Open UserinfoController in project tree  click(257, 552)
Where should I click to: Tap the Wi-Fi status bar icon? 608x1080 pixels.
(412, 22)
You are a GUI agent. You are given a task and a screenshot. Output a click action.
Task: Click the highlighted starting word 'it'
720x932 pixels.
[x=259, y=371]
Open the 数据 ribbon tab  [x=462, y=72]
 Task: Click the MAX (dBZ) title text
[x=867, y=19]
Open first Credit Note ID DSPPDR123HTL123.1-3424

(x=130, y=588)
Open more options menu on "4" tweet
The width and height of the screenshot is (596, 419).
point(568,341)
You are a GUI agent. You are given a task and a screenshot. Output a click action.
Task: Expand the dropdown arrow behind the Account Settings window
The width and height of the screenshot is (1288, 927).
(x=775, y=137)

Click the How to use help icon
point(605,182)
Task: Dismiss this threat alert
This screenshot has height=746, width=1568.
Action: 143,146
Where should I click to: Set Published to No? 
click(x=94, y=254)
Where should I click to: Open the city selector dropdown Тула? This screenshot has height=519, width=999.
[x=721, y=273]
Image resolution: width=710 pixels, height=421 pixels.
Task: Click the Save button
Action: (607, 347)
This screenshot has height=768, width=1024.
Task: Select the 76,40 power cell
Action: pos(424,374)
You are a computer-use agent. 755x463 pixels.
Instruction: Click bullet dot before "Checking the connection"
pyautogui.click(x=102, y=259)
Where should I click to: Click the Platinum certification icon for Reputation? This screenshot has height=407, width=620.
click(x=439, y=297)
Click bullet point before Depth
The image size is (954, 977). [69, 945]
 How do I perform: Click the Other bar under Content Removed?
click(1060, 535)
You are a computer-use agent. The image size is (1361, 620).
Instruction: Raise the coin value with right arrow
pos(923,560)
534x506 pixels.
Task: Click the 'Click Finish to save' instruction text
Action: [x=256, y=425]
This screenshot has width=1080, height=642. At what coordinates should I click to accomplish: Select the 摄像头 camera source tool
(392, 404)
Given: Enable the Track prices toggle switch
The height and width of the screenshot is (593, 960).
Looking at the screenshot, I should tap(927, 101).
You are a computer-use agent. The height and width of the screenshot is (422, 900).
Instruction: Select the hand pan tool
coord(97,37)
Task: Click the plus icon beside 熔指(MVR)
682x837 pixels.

--------------------

What is being asked:
Return all of the material precisely as written.

Result of the task:
Open UserinfoController in project tree  click(257, 552)
Where should I click to: Tap the Wi-Fi status bar icon? 608x1080 pixels.
(412, 22)
You are a GUI agent. You are given a task and a screenshot. Output a click action.
Task: Click the highlighted starting word 'it'
720x932 pixels.
[x=259, y=371]
Open the 数据 ribbon tab  [x=462, y=72]
 Task: Click the MAX (dBZ) title text
[x=867, y=19]
Open first Credit Note ID DSPPDR123HTL123.1-3424

(x=130, y=588)
Open more options menu on "4" tweet
The width and height of the screenshot is (596, 419).
point(568,341)
You are a GUI agent. You are given a task and a screenshot. Output a click action.
Task: Expand the dropdown arrow behind the Account Settings window
The width and height of the screenshot is (1288, 927).
(x=775, y=137)

Click the How to use help icon
point(605,182)
Task: Dismiss this threat alert
This screenshot has height=746, width=1568.
Action: 143,146
Where should I click to: Set Published to No? 
click(x=94, y=254)
Where should I click to: Open the city selector dropdown Тула? This screenshot has height=519, width=999.
[x=721, y=273]
Image resolution: width=710 pixels, height=421 pixels.
Task: Click the Save button
Action: (607, 347)
This screenshot has height=768, width=1024.
Task: Select the 76,40 power cell
Action: pos(424,374)
You are a computer-use agent. 755x463 pixels.
Instruction: Click bullet dot before "Checking the connection"
pyautogui.click(x=102, y=259)
Where should I click to: Click the Platinum certification icon for Reputation? This screenshot has height=407, width=620.
click(x=439, y=297)
Click bullet point before Depth
The image size is (954, 977). [69, 945]
 How do I perform: Click the Other bar under Content Removed?
click(1060, 535)
You are a computer-use agent. The image size is (1361, 620).
Instruction: Raise the coin value with right arrow
pos(923,560)
534x506 pixels.
Task: Click the 'Click Finish to save' instruction text
Action: [x=256, y=425]
This screenshot has width=1080, height=642. At what coordinates should I click to accomplish: Select the 摄像头 camera source tool
(392, 404)
Given: Enable the Track prices toggle switch
The height and width of the screenshot is (593, 960).
Looking at the screenshot, I should tap(927, 101).
You are a computer-use agent. The height and width of the screenshot is (422, 900).
Instruction: Select the hand pan tool
coord(97,37)
Task: Click the plus icon beside 熔指(MVR)
682x837 pixels.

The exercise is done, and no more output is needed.